◆ **Input**
━━━━━━━━━━━━━━━━━━━━
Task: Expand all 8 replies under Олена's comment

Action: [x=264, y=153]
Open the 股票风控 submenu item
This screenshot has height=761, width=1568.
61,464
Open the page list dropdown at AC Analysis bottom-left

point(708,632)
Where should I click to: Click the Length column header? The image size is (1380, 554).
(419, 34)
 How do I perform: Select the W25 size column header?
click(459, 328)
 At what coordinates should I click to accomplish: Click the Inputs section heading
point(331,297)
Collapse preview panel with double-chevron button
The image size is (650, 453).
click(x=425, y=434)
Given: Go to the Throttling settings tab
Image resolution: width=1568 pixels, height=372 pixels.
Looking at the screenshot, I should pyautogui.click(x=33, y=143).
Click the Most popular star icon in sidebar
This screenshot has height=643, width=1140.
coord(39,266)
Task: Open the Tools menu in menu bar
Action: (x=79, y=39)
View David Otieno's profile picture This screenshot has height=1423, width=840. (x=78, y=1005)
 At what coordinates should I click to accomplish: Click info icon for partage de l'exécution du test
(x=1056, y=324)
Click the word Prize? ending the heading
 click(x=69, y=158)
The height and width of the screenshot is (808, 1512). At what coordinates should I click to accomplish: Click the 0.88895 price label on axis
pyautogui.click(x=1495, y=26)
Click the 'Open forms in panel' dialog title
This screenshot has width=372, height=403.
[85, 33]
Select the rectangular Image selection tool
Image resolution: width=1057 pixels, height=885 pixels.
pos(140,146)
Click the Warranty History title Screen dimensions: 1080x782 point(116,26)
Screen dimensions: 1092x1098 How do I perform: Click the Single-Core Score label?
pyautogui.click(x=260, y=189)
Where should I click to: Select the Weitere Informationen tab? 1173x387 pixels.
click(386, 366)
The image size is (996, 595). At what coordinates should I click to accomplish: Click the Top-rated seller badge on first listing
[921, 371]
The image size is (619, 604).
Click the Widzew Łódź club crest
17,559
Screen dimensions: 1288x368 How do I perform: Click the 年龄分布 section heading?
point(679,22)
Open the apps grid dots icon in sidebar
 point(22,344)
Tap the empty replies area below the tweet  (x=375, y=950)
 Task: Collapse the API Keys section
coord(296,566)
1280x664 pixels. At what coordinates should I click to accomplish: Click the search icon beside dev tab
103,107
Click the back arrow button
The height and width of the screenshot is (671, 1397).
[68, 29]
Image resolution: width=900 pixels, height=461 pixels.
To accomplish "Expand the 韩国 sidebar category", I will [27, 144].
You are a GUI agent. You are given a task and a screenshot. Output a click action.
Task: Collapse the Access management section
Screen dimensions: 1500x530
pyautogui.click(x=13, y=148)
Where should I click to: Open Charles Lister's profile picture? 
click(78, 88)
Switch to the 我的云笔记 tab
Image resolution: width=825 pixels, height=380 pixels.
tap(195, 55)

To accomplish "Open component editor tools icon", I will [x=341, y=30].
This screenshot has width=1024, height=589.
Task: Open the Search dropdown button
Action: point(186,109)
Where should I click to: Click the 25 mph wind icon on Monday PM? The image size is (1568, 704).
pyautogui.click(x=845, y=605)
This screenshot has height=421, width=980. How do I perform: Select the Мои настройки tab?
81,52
━━━━━━━━━━━━━━━━━━━━
◆ **Task**
The records above must be transcribed line for line, exactly.

◆ **Solution below**
Task: Expand all 8 replies under Олена's comment

Action: [x=264, y=153]
Open the 股票风控 submenu item
This screenshot has height=761, width=1568.
61,464
Open the page list dropdown at AC Analysis bottom-left

point(708,632)
Where should I click to: Click the Length column header? The image size is (1380, 554).
(419, 34)
 How do I perform: Select the W25 size column header?
click(459, 328)
 At what coordinates should I click to accomplish: Click the Inputs section heading
point(331,297)
Collapse preview panel with double-chevron button
The image size is (650, 453).
click(x=425, y=434)
Given: Go to the Throttling settings tab
Image resolution: width=1568 pixels, height=372 pixels.
Looking at the screenshot, I should pyautogui.click(x=33, y=143).
Click the Most popular star icon in sidebar
This screenshot has height=643, width=1140.
coord(39,266)
Task: Open the Tools menu in menu bar
Action: (x=79, y=39)
View David Otieno's profile picture This screenshot has height=1423, width=840. (x=78, y=1005)
 At what coordinates should I click to accomplish: Click info icon for partage de l'exécution du test
(x=1056, y=324)
Click the word Prize? ending the heading
 click(x=69, y=158)
The height and width of the screenshot is (808, 1512). At what coordinates should I click to accomplish: Click the 0.88895 price label on axis
pyautogui.click(x=1495, y=26)
Click the 'Open forms in panel' dialog title
This screenshot has width=372, height=403.
[85, 33]
Select the rectangular Image selection tool
Image resolution: width=1057 pixels, height=885 pixels.
pos(140,146)
Click the Warranty History title Screen dimensions: 1080x782 point(116,26)
Screen dimensions: 1092x1098 How do I perform: Click the Single-Core Score label?
pyautogui.click(x=260, y=189)
Where should I click to: Select the Weitere Informationen tab? 1173x387 pixels.
click(386, 366)
The image size is (996, 595). At what coordinates should I click to accomplish: Click the Top-rated seller badge on first listing
[921, 371]
The image size is (619, 604).
Click the Widzew Łódź club crest
17,559
Screen dimensions: 1288x368 How do I perform: Click the 年龄分布 section heading?
point(679,22)
Open the apps grid dots icon in sidebar
 point(22,344)
Tap the empty replies area below the tweet  (x=375, y=950)
 Task: Collapse the API Keys section
coord(296,566)
1280x664 pixels. At what coordinates should I click to accomplish: Click the search icon beside dev tab
103,107
Click the back arrow button
The height and width of the screenshot is (671, 1397).
[68, 29]
Image resolution: width=900 pixels, height=461 pixels.
To accomplish "Expand the 韩国 sidebar category", I will [27, 144].
You are a GUI agent. You are given a task and a screenshot. Output a click action.
Task: Collapse the Access management section
Screen dimensions: 1500x530
pyautogui.click(x=13, y=148)
Where should I click to: Open Charles Lister's profile picture? 
click(78, 88)
Switch to the 我的云笔记 tab
Image resolution: width=825 pixels, height=380 pixels.
tap(195, 55)

To accomplish "Open component editor tools icon", I will [x=341, y=30].
This screenshot has width=1024, height=589.
Task: Open the Search dropdown button
Action: point(186,109)
Where should I click to: Click the 25 mph wind icon on Monday PM? The image size is (1568, 704).
pyautogui.click(x=845, y=605)
This screenshot has height=421, width=980. How do I perform: Select the Мои настройки tab?
81,52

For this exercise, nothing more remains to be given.